In a study that gathered data from hundreds of lakes in the Northeast and the Midwest, a Dartmouth researcher and colleagues have found dramatic evidence of highway salt’s impact.
PhD student Flora Krivak-Tetley is co-author of a paper published recently in the Proceedings of the National Academy of the Sciences that documents the impact of road salt—predominantly sodium chloride—on Northeastern and Midwestern lakes. Of the 371 lakes analyzed, “44 percent were found to have undergone long-term salinization,” the authors write.
Krivak-Tetley says the increasing concentration of salt in lakes and ponds is generally acknowledged as a growing problem. However, she says, “this is the first paper to say so and back it up with long-term data.”
Mirror Lake in New Hampshire’s Hubbard Brook watershed was an early highway casualty. In the mid-1970s, when Interstate 93 was constructed nearby, salty runoff began to flow into the lake. By ’97, scientists determined that the lake’s chloride concentration had tripled.

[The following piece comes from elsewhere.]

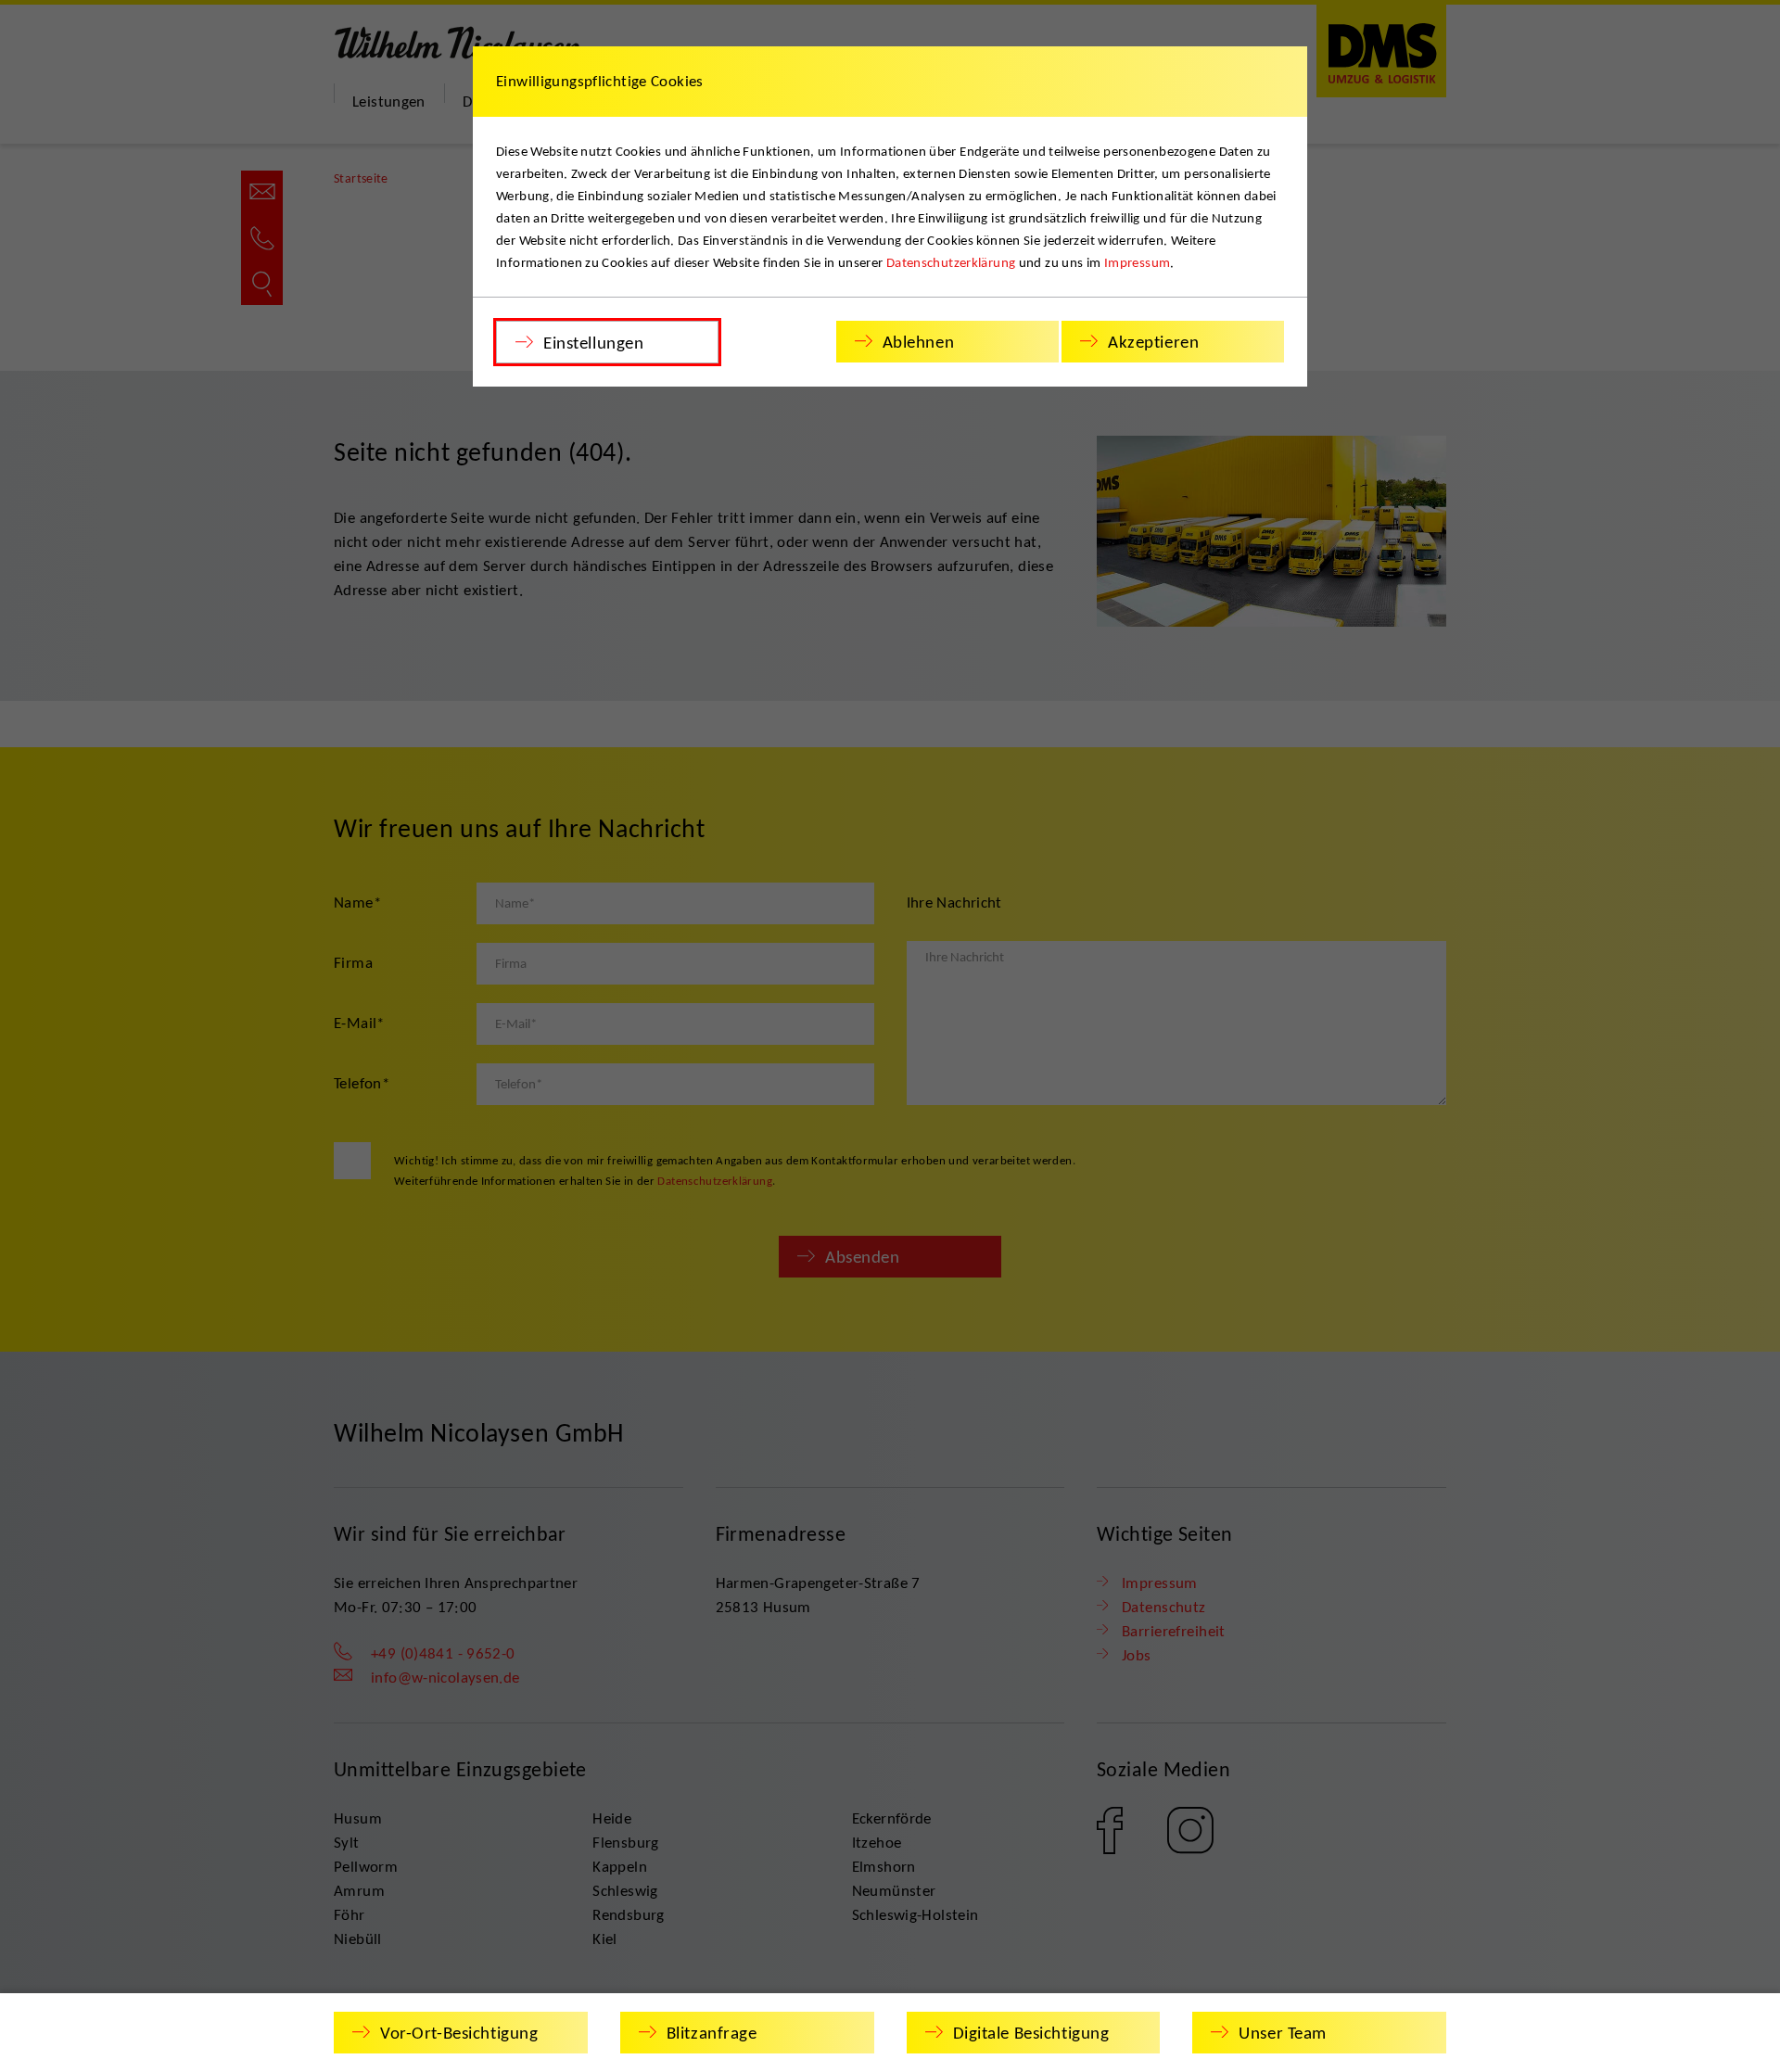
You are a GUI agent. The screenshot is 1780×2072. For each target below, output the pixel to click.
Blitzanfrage (712, 2032)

“This was a perfect example of how drastic it can be when there is a sudden change,” says Krivak-Tetley “It was this really undeveloped area, and then I-93 came in.”

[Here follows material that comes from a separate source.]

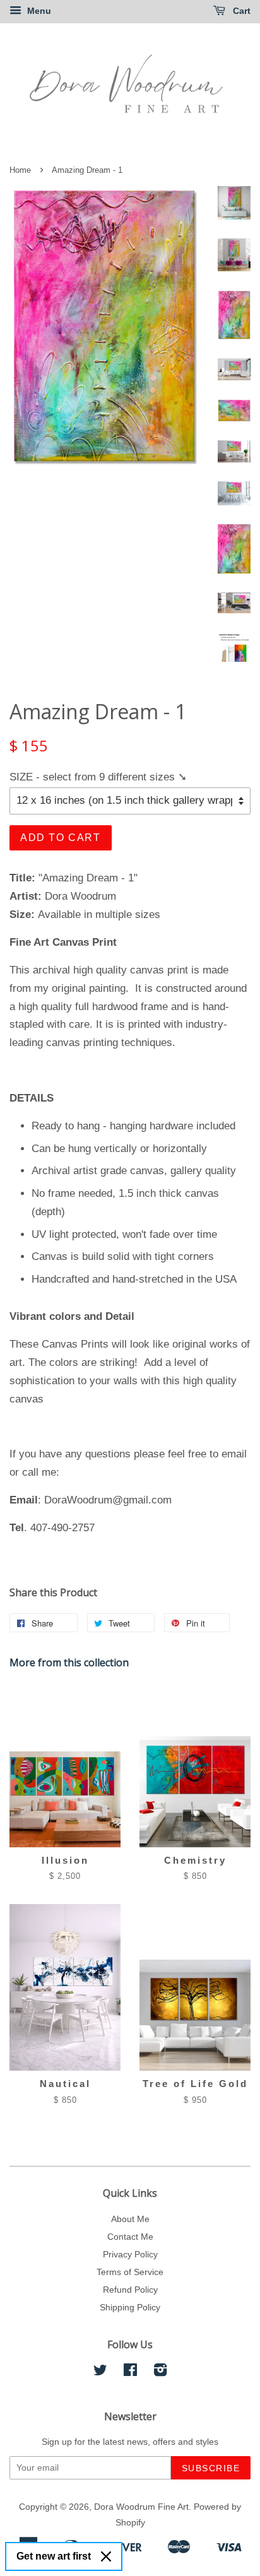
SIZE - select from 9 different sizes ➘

The report also emphasized the critical role pavement is playing. In places with a snowy winter and heavy use of road salt, there is a direct connection between the amount of development around the lake and the lake’s increasing salt concentration over time.
Rather than being absorbed into the ground, the salty runoff drains across the paved surfaces and into neighboring water bodies. Lakes with surrounding land cover that was more than 1 percent paved were found to show increasing levels of chloride content.
The study evaluated lakes of at least 10 acres within the North American Lakes Region (NALR), an area comprising Connecticut, Maine, Massachusetts, Michigan, Minnesota, New Hampshire, New York, Ontario, Rhode Island, Vermont, and Wisconsin. The team gathered, scrutinized, and presented long-term data collected over a 10-year period by groups such as the U.S. Geological Survey and the U.S. Environmental Protection Agency.
The scientists estimated that 7,700 in this region could be facing elevated chloride. However, they suggest that this “is likely an underestimate, as it does not consider regions of heavy road salt application where no long-term lake data were available, such as Québec or the Maritime provinces of Canada.”
“There are a lot of places where salt use could be reduced if people are aware it’s a good thing to do,” says Krivak-Tetley. “They already do that in the Mascoma watershed locally where there are ‘no-salt’ zones.”
She says that once the salting is stopped, it will begin to flush through the system. “Most lakes have water flow in and water flow out so, if you just stop using salt, it will wash out over the course of some years with a decrease in the concentration in the lake water.”
“Clearly, keeping lakes fresh is critically important for protecting the ecosystem services freshwater lakes provide, such as drinking water, fisheries, tourism, recreation, irrigation, and aquatic habitat,” the paper concludes.